General characteristics
- Class & type: Roberts class monitor
- Displacement: 7,850 long tons (7,980 t)
- Length: 373 ft 3 in (113.77 m) oa
- Beam: 89 ft 9 in (27.36 m)
- Draught: 11 ft (3.4 m)
- Installed power: 4,800 shp (3,600 kW)
- Propulsion: 2 × Parsons steam turbines; 2 × boilers; 2 × shafts;
- Speed: 12.5 knots (23.2 km/h; 14.4 mph)
- Complement: 350
- Armament: 2 × 15-inch/42 Mk 1 guns (1x2); 8 × 4 in (100 mm) AA guns (4x2); 16 × 2-pounder "pom-pom"s (1x8, 2x4); 20 × 20 mm Oerlikon guns;
- Armour: Turret: 13 in (33 cm); Barbette: 8 in (20 cm); Belt: 4–5 in (10–13 cm);

= HMS Abercrombie (F109) =

Roberts-class monitor warship of the Royal Navy

HMS Abercrombie was a Royal Navy Roberts-class monitor of the Second World War.

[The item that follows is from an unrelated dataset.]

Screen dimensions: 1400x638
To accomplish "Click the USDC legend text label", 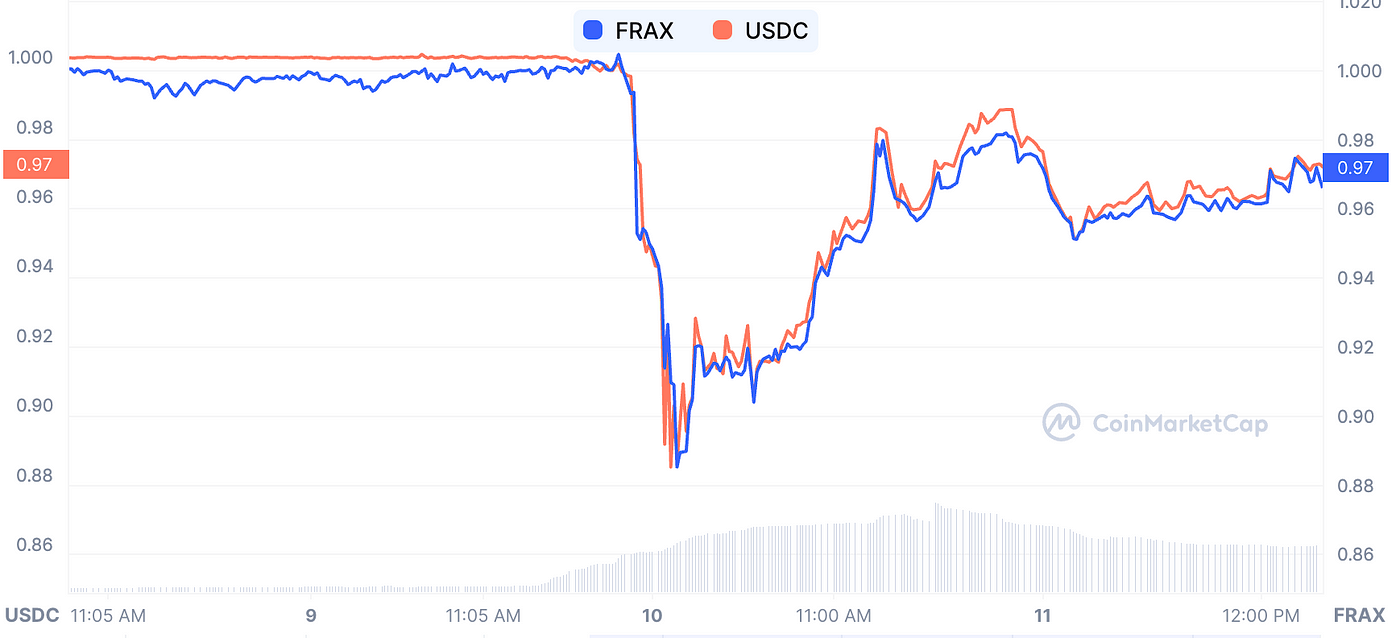I will click(x=776, y=31).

She was the second monitor to be named after General Sir Ralph Abercrombie.

Abercrombie was built by Vickers-Armstrongs, Tyne. She was laid down on 26 April 1941, launched on 31 March 1942 and completed on 5 May 1943. She used a 15-inch gun turret originally built as a spare for . (Although Furious was designed to be fitted with two single 18-inch gun turrets, twin 15-inch turrets were constructed as a stand-by in case the 18-inch turret proved to be unsuccessful.)

==Service history==
On completion, Abercrombie deployed to the Mediterranean and in July 1943, she provided support at the Amphibious Battle of Gela during the Allied invasion of Sicily. On 9 September, Abercrombie was supporting the Allied landings near Salerno (Operation Avalanche), when she was damaged by a contact mine. She was repaired at the dockyard at Taranto in October and on completion, Abercrombie arrived at Malta on 15 August 1944. On 21 August 1944, whilst on an exercise southeast of Malta, she struck two mines and was again damaged.

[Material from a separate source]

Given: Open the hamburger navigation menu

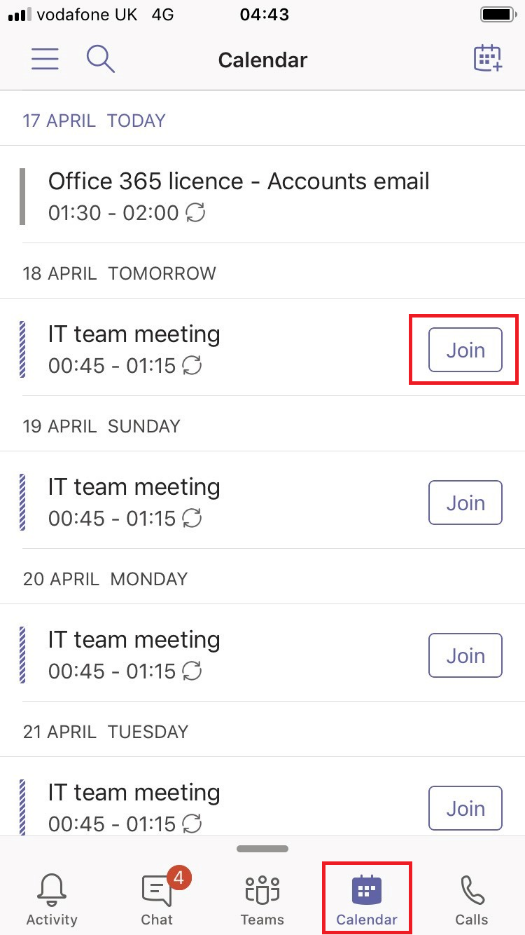Looking at the screenshot, I should 45,59.
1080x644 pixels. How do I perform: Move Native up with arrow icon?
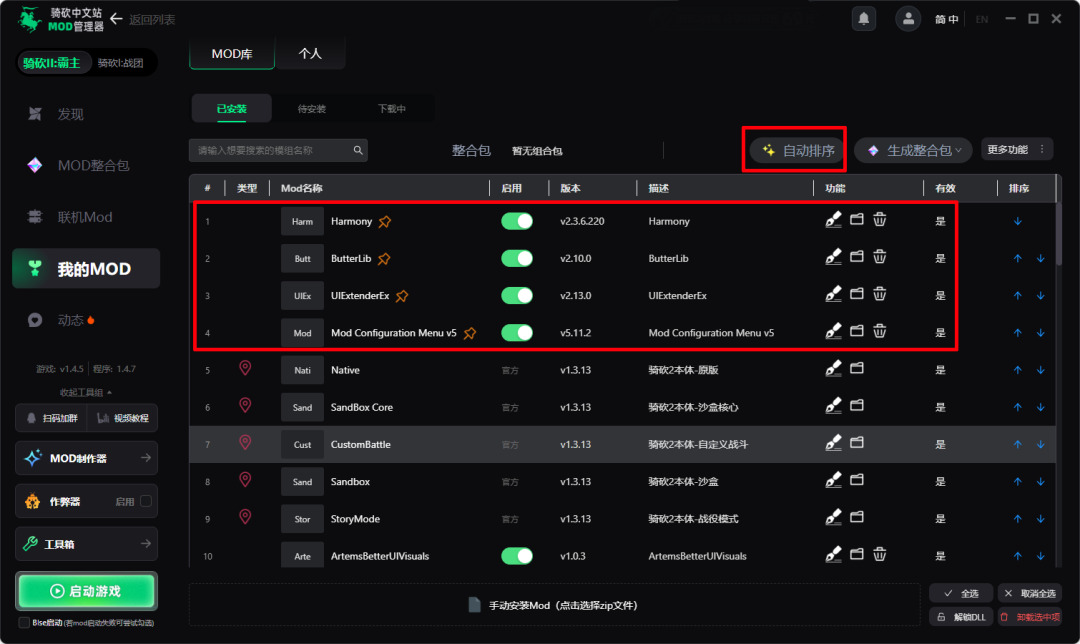tap(1017, 370)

On completion of her repairs in July 1945, Abercrombie was dispatched to the Indian Ocean to support Operation Mailfist, the planned liberation of Singapore. She was near Aden at the time of the Japanese surrender on 15 August, but was not recalled until 11 September, by which time she was approaching the Seychelles Islands. Abercrombie returned to Sheerness on 2 November 1945. Abercrombie was subsequently used for gunnery training and also as an accommodation ship until 1954. She was scrapped at Barrow on 24 December 1954.